Data is Power

Data Strategy in the Waste and Recycling Sector

Data is the most under-utilised resource we have as businesses. We are creating more of it than ever before, with apps, systems and telematics. But volume does not mean value, especially when the quality is poor. Data is the fuel of the fourth industrial revolution; like any fuel, the power is unleashed when it is supplied to the right engine at the right moment.

The importance of data within the waste and recycling sector is world leading, the transition to a circular economy relies on it, and many sectors know the strategic value of waste data. Recent advancements have been around visual data, vision analysis for material segregation, contamination, sorting line technology and general operational health and safety analysis. Whilst this technology is being driven forward, the back office is being left behind: Customers and sales, competitors and the market, logistics and the supply chain. These are data rich areas with hidden trends and insights, left to be explored.

If a customer has missed collections, service disputes or a lower frequency of work ordered, this can be lost as isolated operational data. When connected and visible, this is early warning signs for customer churn, meaning there’s time to act and rectify at a customer level rather than seeing overall revenue figures in a sales report.

Having data available from a weighbridge, telematics and ERP system should combine into overall operational truth of a business. This leads to reporting profitability by Customer, Contract, Supplier, Route, Material – any possible variable. But how do we reach this?

Building Outcome-Based Data Frameworks

Too often, we start with “What can we show” instead of “What can we achieve”. We ask “What reports do we do already” instead of “What insights would be valuable to this business unit”.


To build a framework, we can instead work backwards from the end result of powerful information driving business objectives and trace it back to the starting point: the data.

We’ve experienced this challenge at Tegos.
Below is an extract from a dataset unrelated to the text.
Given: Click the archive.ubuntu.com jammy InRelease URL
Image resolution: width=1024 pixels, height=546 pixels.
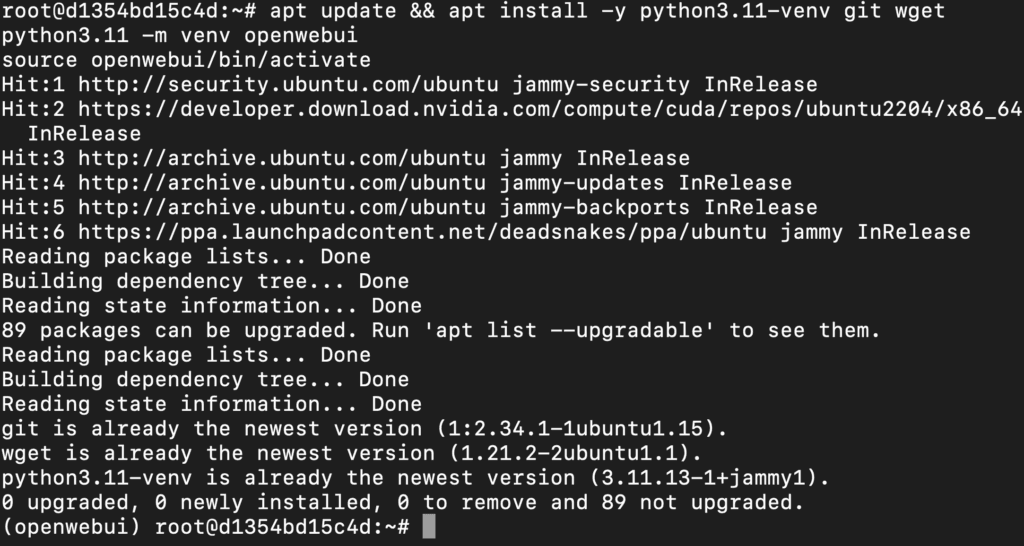Looking at the screenshot, I should point(281,159).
There’s data that is valuable to some companies but irrelevant to others. Flexibility should be part of any framework, in order to balance between data quality, volume and performance – whilst ensuring insights remain meaningful and provide value.

Modernising Analytics with Microsoft Fabric

The technical aspects of analytics have historically been the barrier to entry, Power BI has been an industry standard, but under the hood has either been done incorrectly, expensively or without insight.
Modelling data to meet functionality is part of the process, data coming in from ERP, other systems, plant machinery, logistics all needs to be aligned when used within reporting and turned into a valuable resource. This is the OneLake approach as part of Fabric, where everything flows together in a unified location, that isn’t just a big spreadsheet and reflects reality live as it happens

Source: https://learn.microsoft.com/en-us/fabric/onelake/onelake-overview

Raw data ingested in this way needs to transform: Field and values required or not, translated into a common language, compressed by dates and reporting tags – even turning from conventional row based to column-based formats like Delta Parquet for Fabric.
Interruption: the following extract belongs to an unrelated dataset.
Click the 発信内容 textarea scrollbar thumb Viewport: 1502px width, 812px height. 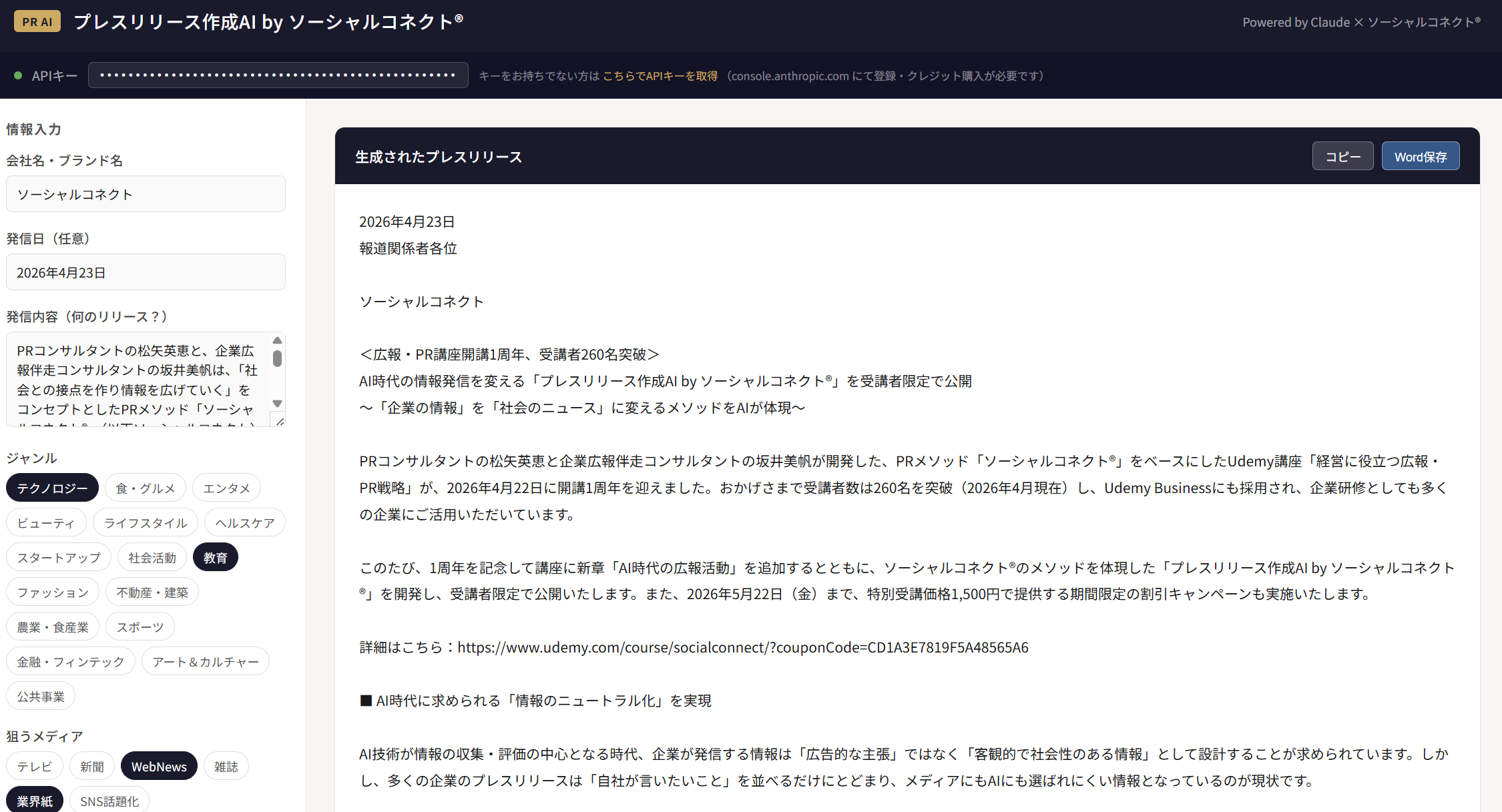[278, 359]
AI in Analytics: The Dual Role

AI becomes an accelerator for accessible analytics: It can identify bad data at the front end, trends and insights not even considered, as well as backing decision-making with data reasoning.
Two Gartner predictions show the duality of AI development, and the importance of staying at the sharp end:
By 2027, organisations incorporating intent detection and data loss prevention will realise a 33% reduction in risk. (e.g. catching fraud)
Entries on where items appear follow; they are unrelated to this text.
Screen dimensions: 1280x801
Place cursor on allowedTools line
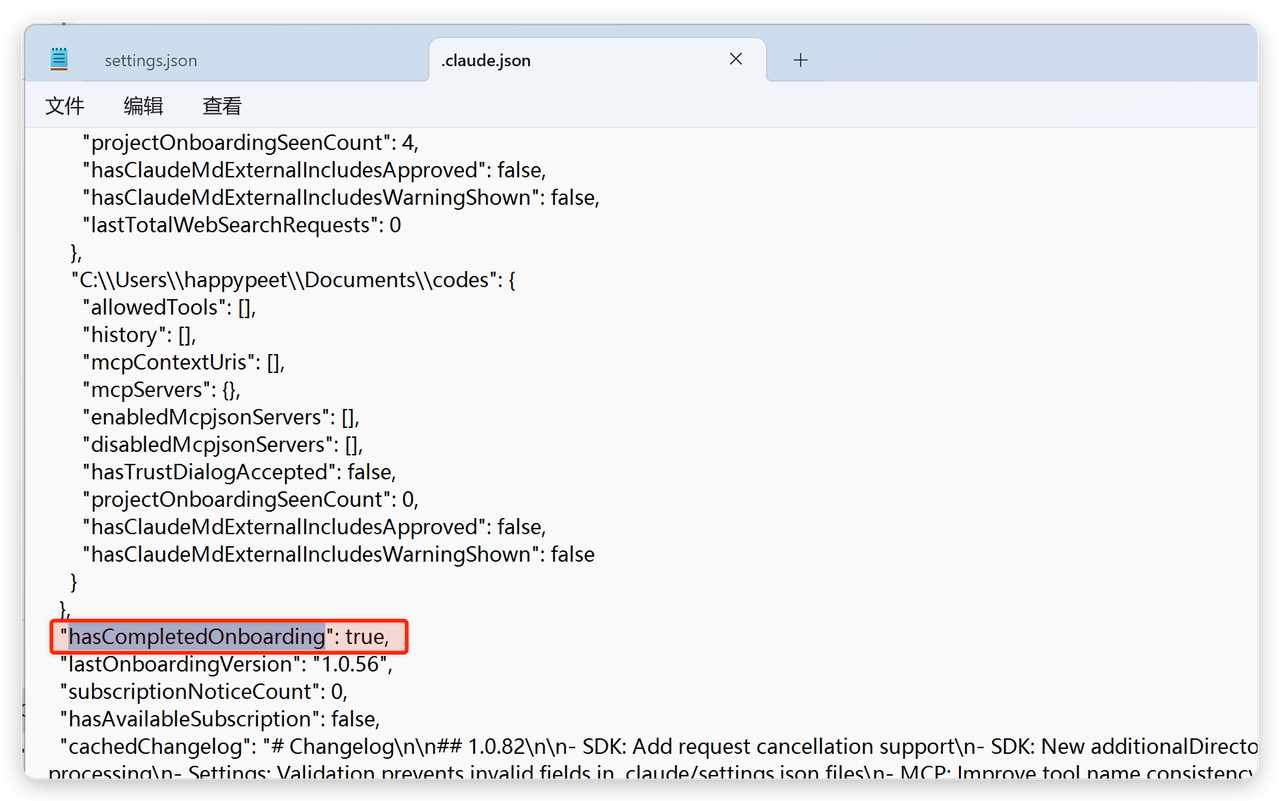click(x=155, y=307)
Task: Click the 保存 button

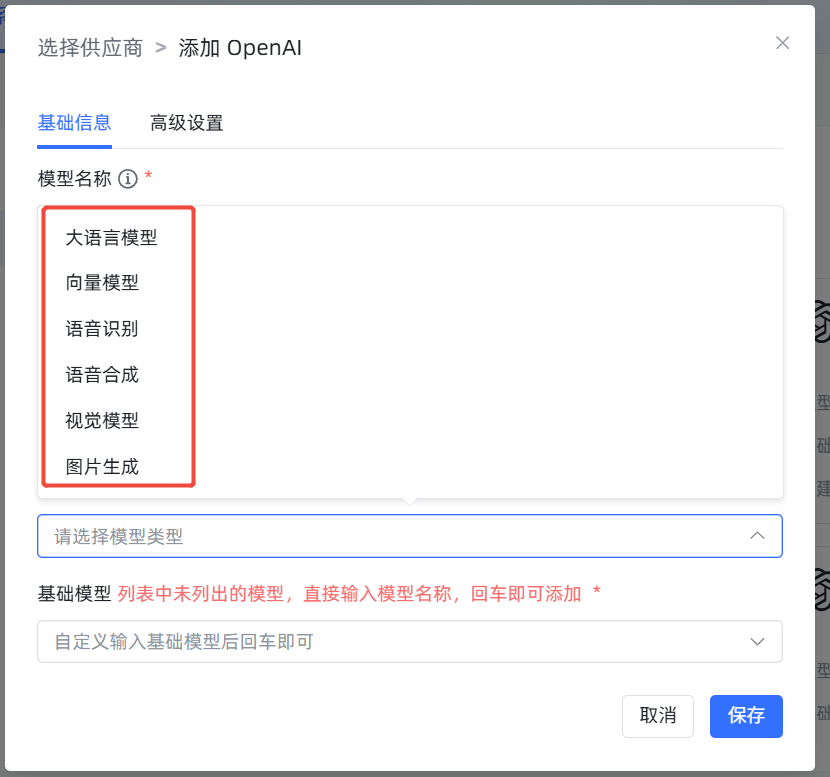Action: [746, 716]
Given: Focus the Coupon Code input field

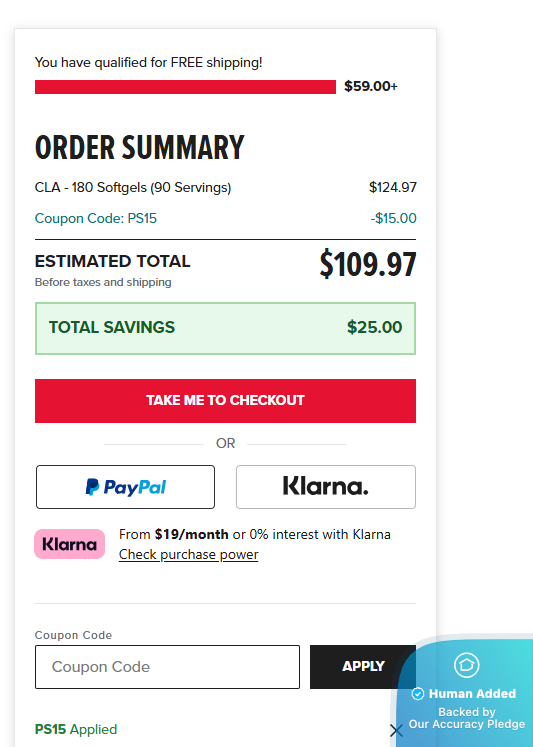Looking at the screenshot, I should pos(167,666).
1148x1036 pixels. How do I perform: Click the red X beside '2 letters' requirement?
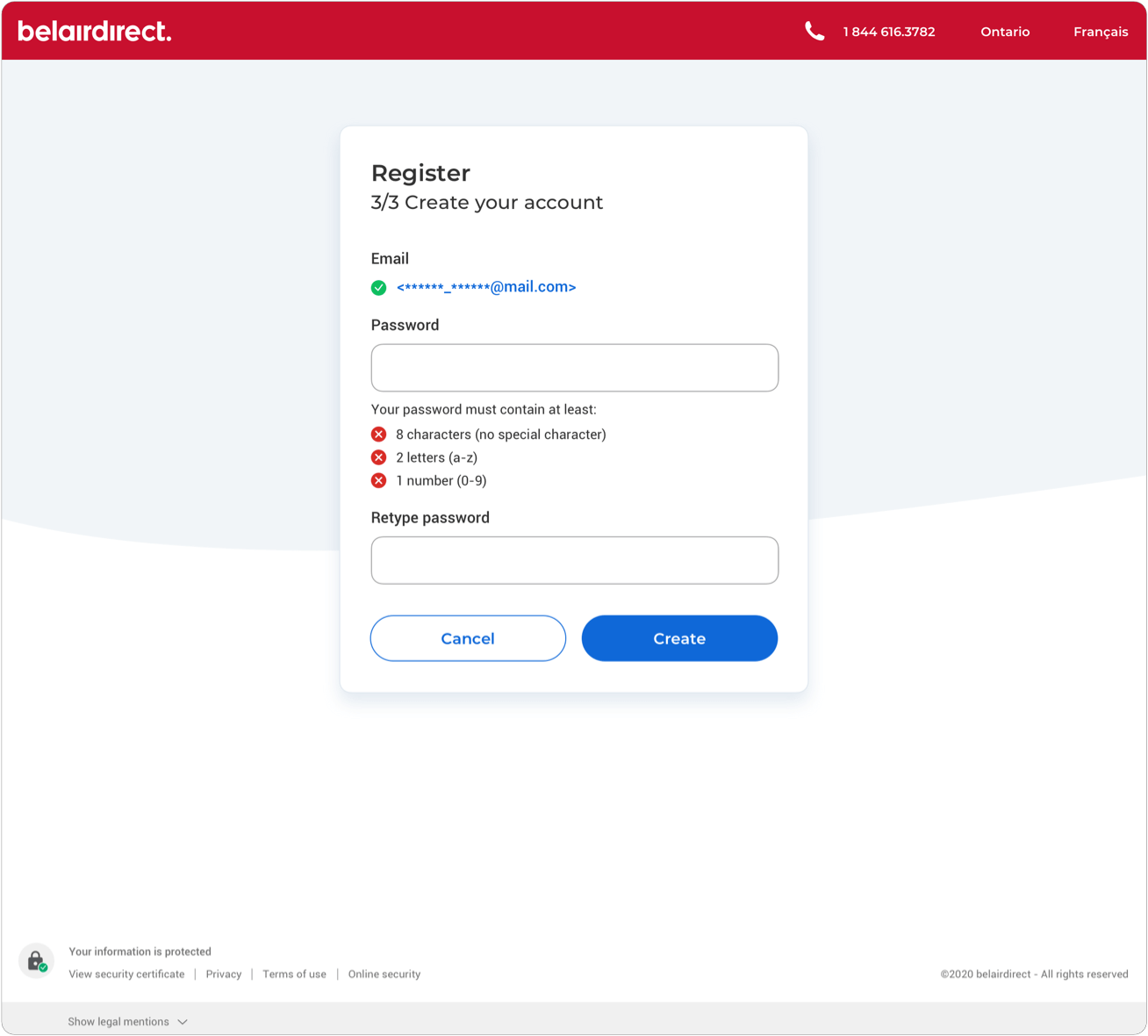[378, 457]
By 2027, AI agents will further automate credential stealing and compromise authentication channels, reducing time to exploit account exposures by half the time. (e.g. creating fraud)

This shows the fast-moving direction the world is taking, it will help identify fraud, intent and even data loss potential, but can also be used to apply the very same risks. We must ensure our data landscape is robust enough to defend against technology, competitors and the market – whilst using the same technology to compete.

This is a sector rich in data, the challenges have changed from entrance to frameworks and quality. Businesses that can align data strategy to their own strategy and take advantage of modern platforms and technology – even if it’s just awareness, will respond more effectively and have a better chance of extracting power and value from their data.